Arbeitszeiterfassung

Gestern der Paukenschlag: Der EuGH urteilt, dass Arbeitgeber in Zukunft die Arbeitszeit ihrer Angestellten korrekt erfassen müssen. Bisher galt das in Deutschland nur für Überstunden. Wenn man also wusste, dass der Angestellte bereits zehn Stunden gearbeitet hatte, musste man die weiteren vier Stunden notieren. Jetzt plötzlich alles ganz anders!

Im Bundestag ist man deshalb verunsichert. Was, wenn einem unter der Dusche plötzlich einfällt, das weniger Lebensmittelkontrollen eine gute Idee sind? Arbeitszeit? Freizeit? Oder darf man politische Entscheidungen jetzt gar nicht mehr unter der Dusche fällen?

Arbeitszeiterfassung unter der Minister-Dusche?
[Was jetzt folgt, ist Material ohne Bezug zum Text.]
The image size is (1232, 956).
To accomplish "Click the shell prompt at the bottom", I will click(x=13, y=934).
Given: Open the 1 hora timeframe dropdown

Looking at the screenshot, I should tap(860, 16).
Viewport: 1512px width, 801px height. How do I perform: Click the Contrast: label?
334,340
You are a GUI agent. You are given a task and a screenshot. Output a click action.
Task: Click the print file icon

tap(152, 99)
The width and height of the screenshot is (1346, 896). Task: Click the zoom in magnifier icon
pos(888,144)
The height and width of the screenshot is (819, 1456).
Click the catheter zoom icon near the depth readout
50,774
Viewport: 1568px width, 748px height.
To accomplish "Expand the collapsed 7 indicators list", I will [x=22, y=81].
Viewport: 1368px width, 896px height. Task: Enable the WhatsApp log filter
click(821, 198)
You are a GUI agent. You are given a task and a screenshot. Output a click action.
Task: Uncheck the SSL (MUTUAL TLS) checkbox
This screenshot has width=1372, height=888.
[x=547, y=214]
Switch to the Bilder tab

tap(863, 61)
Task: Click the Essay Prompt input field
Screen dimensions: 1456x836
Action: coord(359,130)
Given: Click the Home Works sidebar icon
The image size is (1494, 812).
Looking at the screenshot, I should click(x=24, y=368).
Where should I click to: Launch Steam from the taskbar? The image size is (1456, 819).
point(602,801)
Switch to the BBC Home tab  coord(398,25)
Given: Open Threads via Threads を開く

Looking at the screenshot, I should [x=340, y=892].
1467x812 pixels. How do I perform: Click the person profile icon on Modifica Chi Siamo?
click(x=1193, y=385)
Bisher basiert das Beschäftigungsverhältnis von Bundestagsabgeordneten auf dem Konzept der Vetrauensarbeitszeit: Der Wähler wählt sie für vier Jahre und vertraut darauf, dass die Politiker schon genug arbeiten werden. Deshalb können Bundestagsabgeordnete auch gleichzeitig mehrere Mandate halten. In Brüssel und Berlin im Parlament zu sitzen, war bis dato kein Problem: Der Doppelbelastung wurde einfach doppelt vertraut.

Am brisantesten dürfte es aber in Sachen Lobbyarbeit werden. Muss der FDP-Abgeordnete in Zukunft mit der Stechuhr im Borchardt aufkreuzen, wenn ein Geschäftsessen mit der DEHOGA ansteht? Und wenn die Drogenbeauftragte der Bundesregierung Marlene Mortler mal wieder eine ganze Stunde gebraucht haben sollte, um Alkohollobbysätze auswendig zu lernen („Warum ist Cannabis verboten?“ – „Weil Cannabis eine illegale Droge ist, P U N K T.“)? Arbeitszeit? Vergebene Liebesmüh?

In jedem Fall stehen grundlegende Veränderungen an. Als erste Maßnahme diskutieren parteiübergreifende Kreise eine Erhöhung der Diäten.